Taking some more steps towards translational medicine, we also performed miRNA and TF enrichment study and constructed a network comprising of true hub genes, and their related miRNAs and TFs. Up to now, the position and diverse roles of miRNAs have been verified in various diseases, where their mutations or aberrant expressions could trigger or augment a condition. Such connections between the disease phenotype and miRNA dysfunction/dysregulation have raised the idea that miRNA modulation might change the disease progression. In the present study, miR-129-2, miR-34a, and miR-27a were identified as top up-stream regulators of the hub genes. The involvement of miR-27a and miR-34a in regulating inflammatory responses in some kidney diseases like diabetic nephropathy and IgAN have been shown previously (46, 47). However, the present experiment is the first one indicating the potential regulatory role of miR-129 in the progression of IgAN. This miRNA has been shown to orchestrate different genes involving in cell proliferation, cell cycle, apoptosis, DNA methylation, and metastasis. Moreover, its aberrant expression was observed in different cancers, pointing to the potential role of this miRNA in cancer development (48).

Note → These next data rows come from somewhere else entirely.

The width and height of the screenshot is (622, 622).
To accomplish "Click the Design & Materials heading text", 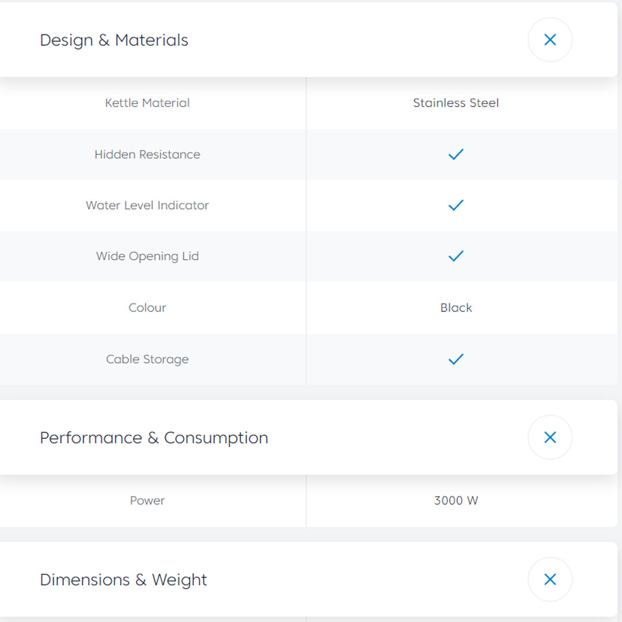I will tap(114, 40).
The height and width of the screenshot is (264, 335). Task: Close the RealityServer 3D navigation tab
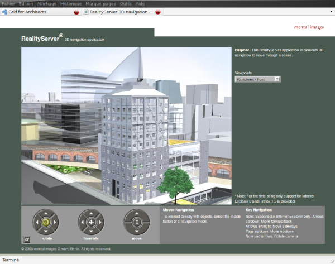pos(158,11)
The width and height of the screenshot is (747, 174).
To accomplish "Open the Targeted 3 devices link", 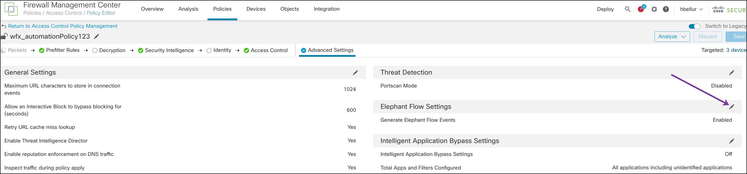I will 736,50.
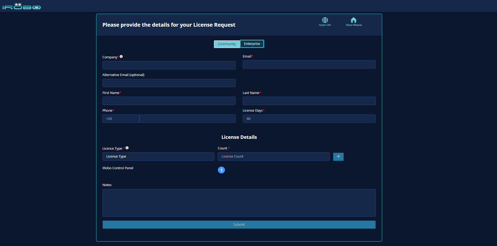This screenshot has width=497, height=246.
Task: Click the Licence Type info icon
Action: pyautogui.click(x=127, y=148)
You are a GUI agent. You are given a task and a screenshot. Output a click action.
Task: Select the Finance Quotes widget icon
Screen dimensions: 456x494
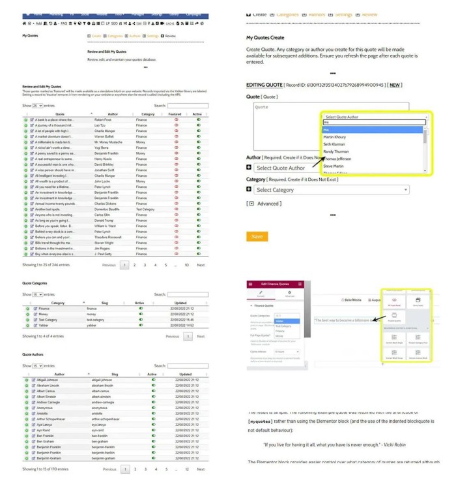[395, 316]
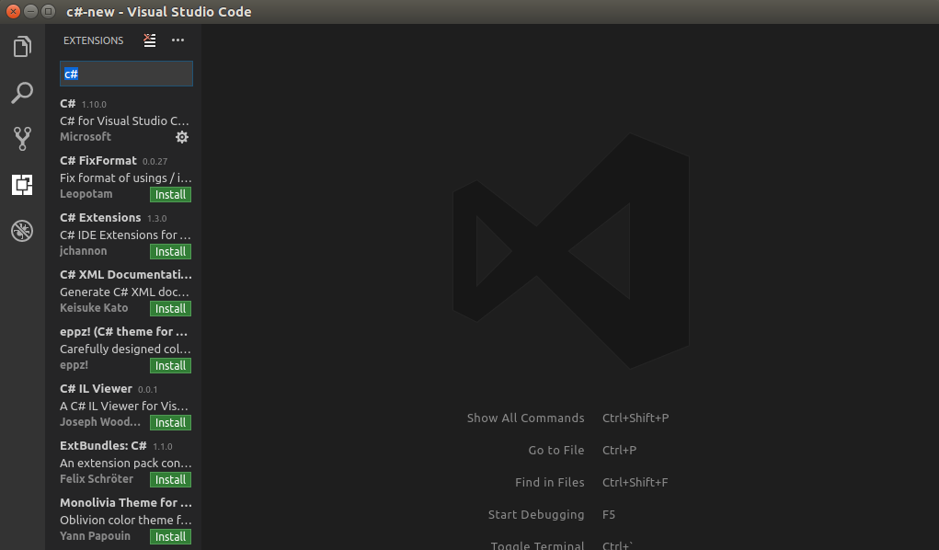Open the Search view icon
This screenshot has height=550, width=939.
coord(22,93)
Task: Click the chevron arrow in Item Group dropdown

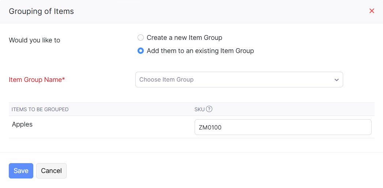Action: [x=337, y=80]
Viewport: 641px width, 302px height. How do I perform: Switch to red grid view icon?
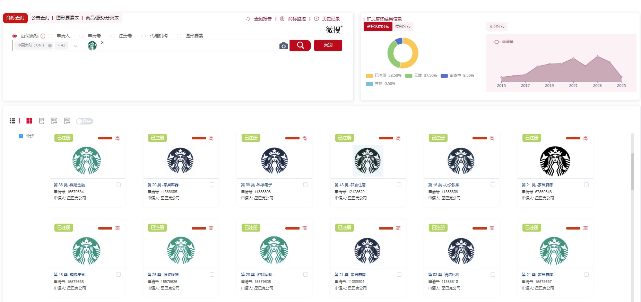coord(29,121)
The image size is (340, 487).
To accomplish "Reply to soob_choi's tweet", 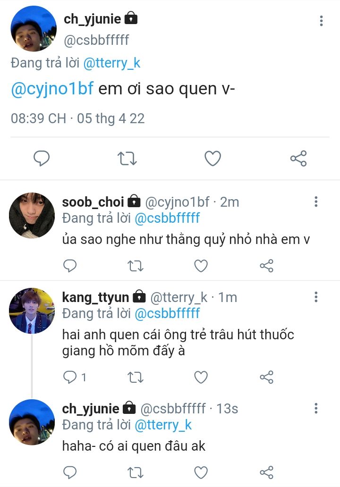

In case of TFs, signal transducer and activator of transcription 3 (STAT3) was identified as top TF, affecting the expression of the hub genes. STAT3 is expressed in different cell types, like leukocytes and fibroblasts and following activation by interleukin-6, this TF could target genes that induce the production of growth factors, cytokines, and ECM components (49). Since, these elements are contributing to tissue fibrosis, inhibition of STAT3 activation (phosphorylation) might hinder the process of kidney fibrosis in CKDs (50). It seems that STAT3 and the three enriched miRNAs are other pieces of the big network orchestrating the inflammatory responses in the IgAN disease. Though, further investigations are required to validate this hypothesis.
All in all, it should be mentioned that the main limitation of this study was the absence of an experimental section, examining the expression of the identified hub genes in IgAN samples. However, to compensate for this limitation we performed validation procedure in other IgAN datasets.